A force of `F=(0.5x+12)N` acts on a particle. If x is in metre, calculate the work done by the force during the displacement of the particle from x = 0 to x = 4 m

To calculate the work done by the force \( F = (0.5x + 12) \, \text{N} \) during the displacement of the particle from \( x = 0 \) to \( x = 4 \, \text{m} \), we will follow these steps: ### Step 1: Understand the Work Done Formula The work done \( W \) by a variable force is given by the integral of the force over the displacement: \[ W = \int_{x_1}^{x_2} F \, dx \] where \( x_1 \) is the initial position and \( x_2 \) is the final position. ### Step 2: Set Up the Integral In our case, the force \( F \) is given as \( F = 0.5x + 12 \).
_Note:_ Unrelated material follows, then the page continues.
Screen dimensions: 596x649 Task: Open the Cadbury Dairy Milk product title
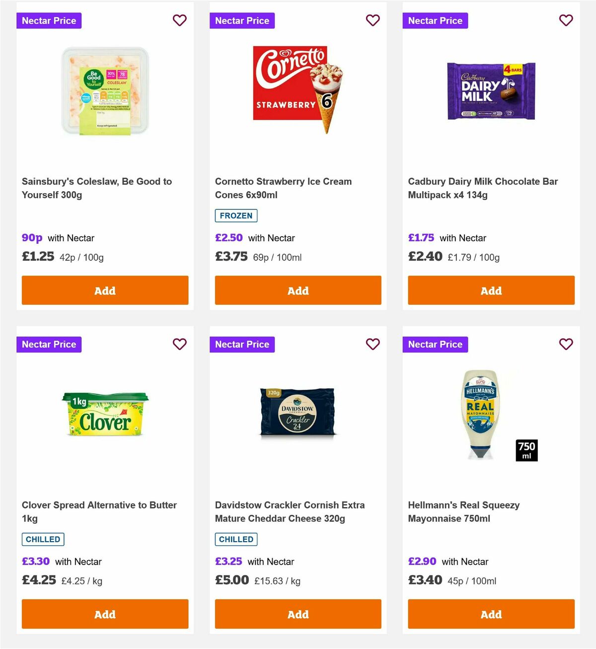click(x=483, y=188)
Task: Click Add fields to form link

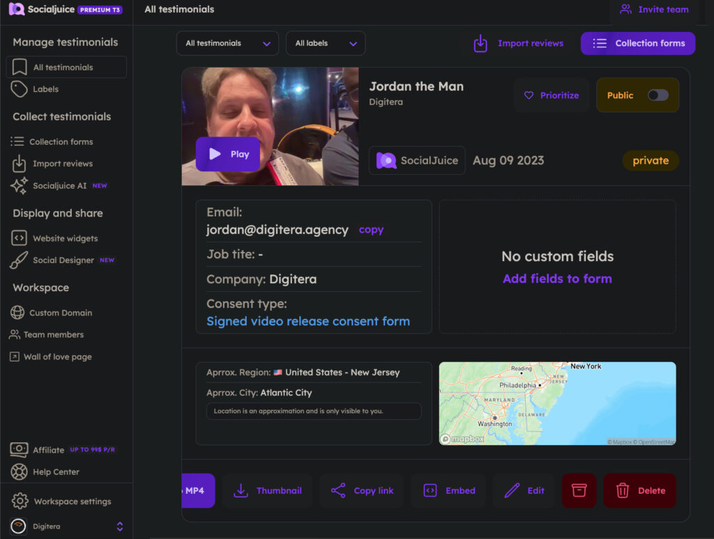Action: 557,279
We need to evaluate the integral from \( x = 0 \) to \( x = 4 \): \[ W = \int_{0}^{4} (0.5x + 12) \, dx \] ### Step 3: Calculate the Integral We can split the integral into two parts: \[ W = \int_{0}^{4} 0.5x \, dx + \int_{0}^{4} 12 \, dx \] Now, we calculate each integral separately. 1. **First Integral**: \[ \int 0.5x \, dx = 0.5 \cdot \frac{x^2}{2} = 0.25x^2 \] Evaluating from 0 to 4: \[ 0.25(4^2) - 0.25(0^2) = 0.25(16) - 0 = 4 \] 2. **Second Integral**: \[ \int 12 \, dx = 12x \] Evaluating from 0 to 4: \[ 12(4) - 12(0) = 48 - 0 = 48 \] ### Step 4: Combine the Results Now, we add the results of the two integrals: \[ W = 4 + 48 = 52 \, \text{J} \] ### Final Answer The work done by the force during the displacement from \( x = 0 \) to \( x = 4 \, \text{m} \) is: \[ \boxed{52 \, \text{J}} \]